What is being asked.
Extract every entry word for word. Skip the pictures.

Dataset excerpts:
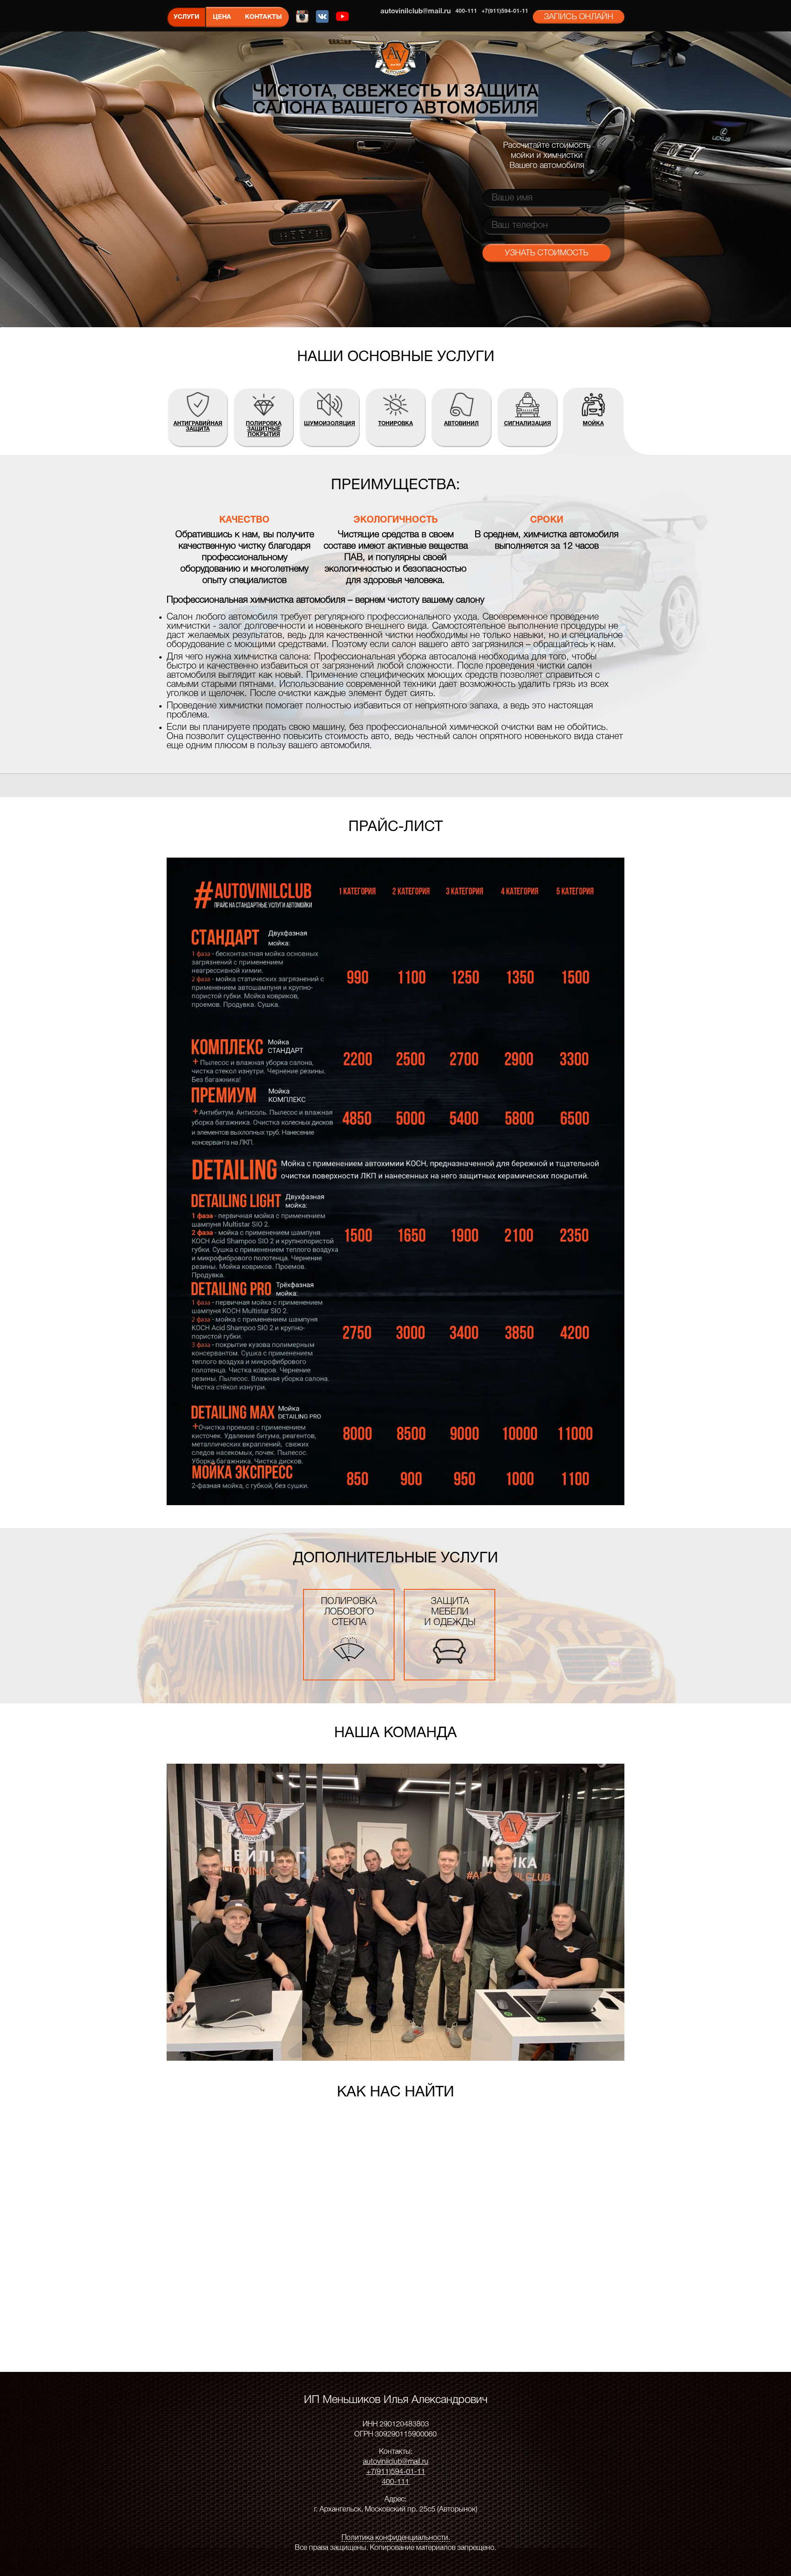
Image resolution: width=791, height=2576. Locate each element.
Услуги (186, 17)
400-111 (466, 11)
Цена (222, 17)
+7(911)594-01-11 (505, 11)
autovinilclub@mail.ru (415, 11)
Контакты (263, 17)
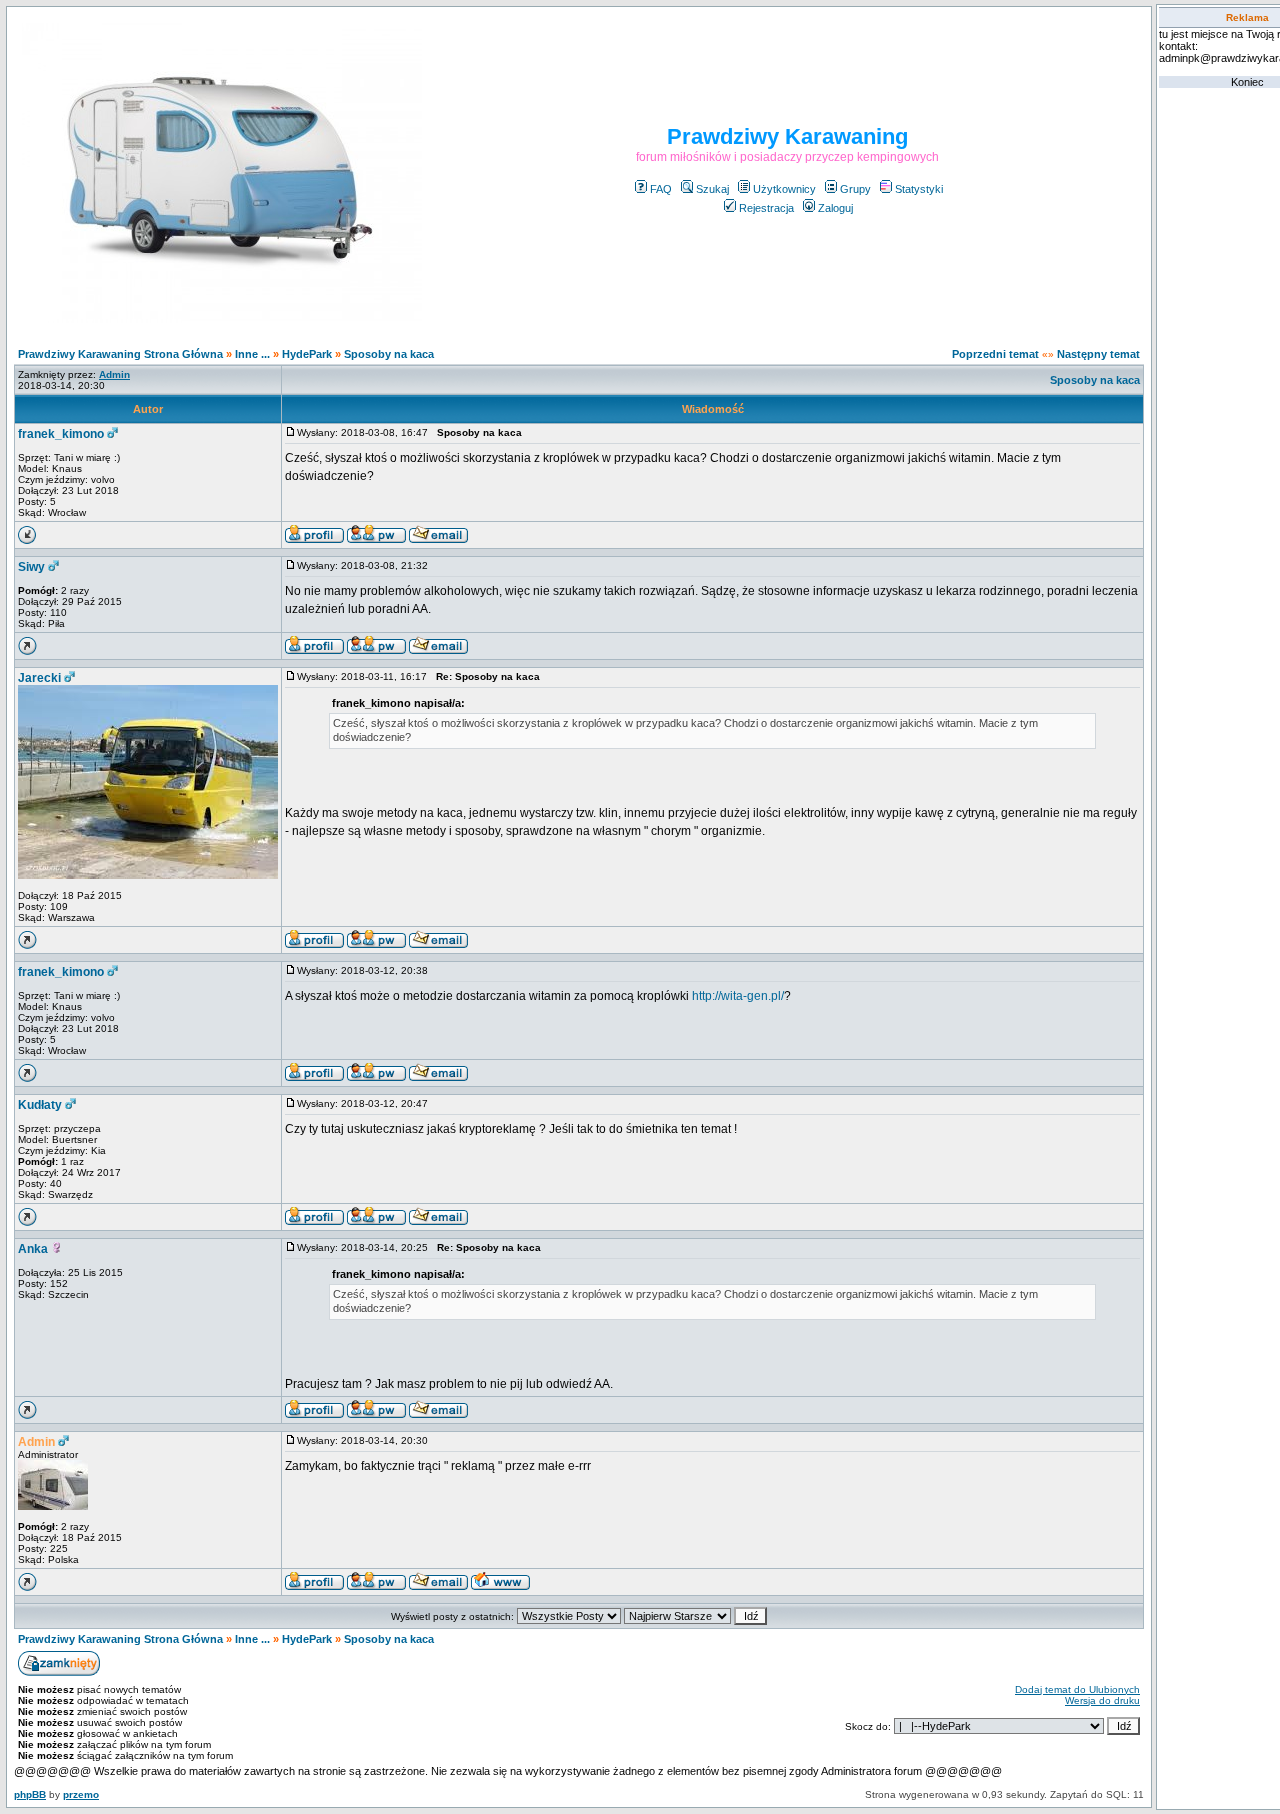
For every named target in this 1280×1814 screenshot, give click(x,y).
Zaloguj (835, 208)
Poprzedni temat (995, 354)
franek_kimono (61, 434)
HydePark (307, 354)
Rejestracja (766, 208)
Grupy (855, 189)
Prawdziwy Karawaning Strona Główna (120, 354)
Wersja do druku (1102, 1700)
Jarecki (39, 678)
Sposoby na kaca (389, 354)
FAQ (661, 189)
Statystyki (919, 189)
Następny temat (1098, 354)
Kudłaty (40, 1105)
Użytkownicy (784, 189)
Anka (33, 1249)
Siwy (31, 567)
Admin (36, 1442)
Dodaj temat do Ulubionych (1077, 1689)
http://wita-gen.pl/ (738, 996)
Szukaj (712, 189)
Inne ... (252, 354)
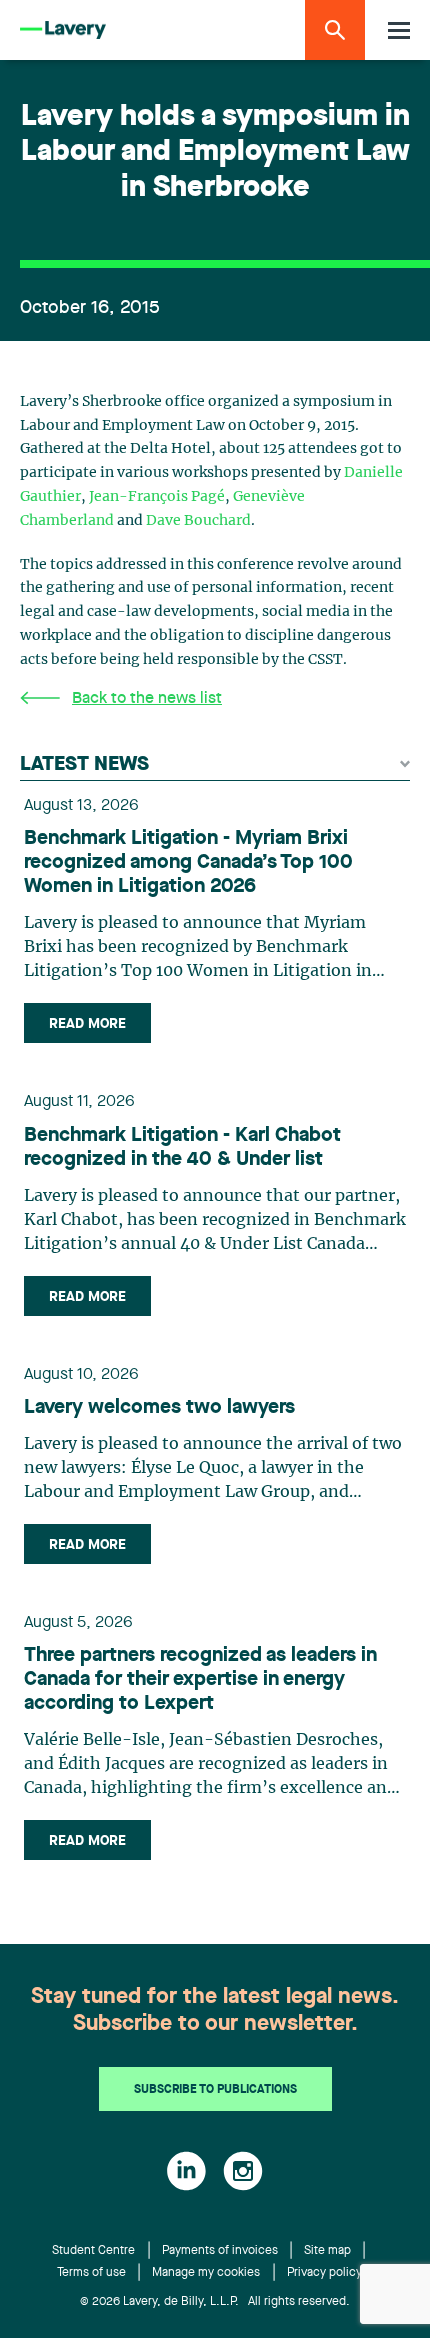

Solution to the problem.
Image resolution: width=791, height=2576. Locate each element.
Услуги (186, 17)
400-111 (466, 11)
Цена (222, 17)
+7(911)594-01-11 (505, 11)
autovinilclub@mail.ru (415, 11)
Контакты (263, 17)
For every named target in this 1280×1814 screenshot, give click(x,y).
Zaloguj (835, 208)
Poprzedni temat (995, 354)
franek_kimono (61, 434)
HydePark (307, 354)
Rejestracja (766, 208)
Grupy (855, 189)
Prawdziwy Karawaning Strona Główna (120, 354)
Wersja do druku (1102, 1700)
Jarecki (39, 678)
Sposoby na kaca (389, 354)
FAQ (661, 189)
Statystyki (919, 189)
Następny temat (1098, 354)
Kudłaty (40, 1105)
Użytkownicy (784, 189)
Anka (33, 1249)
Siwy (31, 567)
Admin (36, 1442)
Dodaj temat do Ulubionych (1077, 1689)
http://wita-gen.pl/ (738, 996)
Szukaj (712, 189)
Inne ... (252, 354)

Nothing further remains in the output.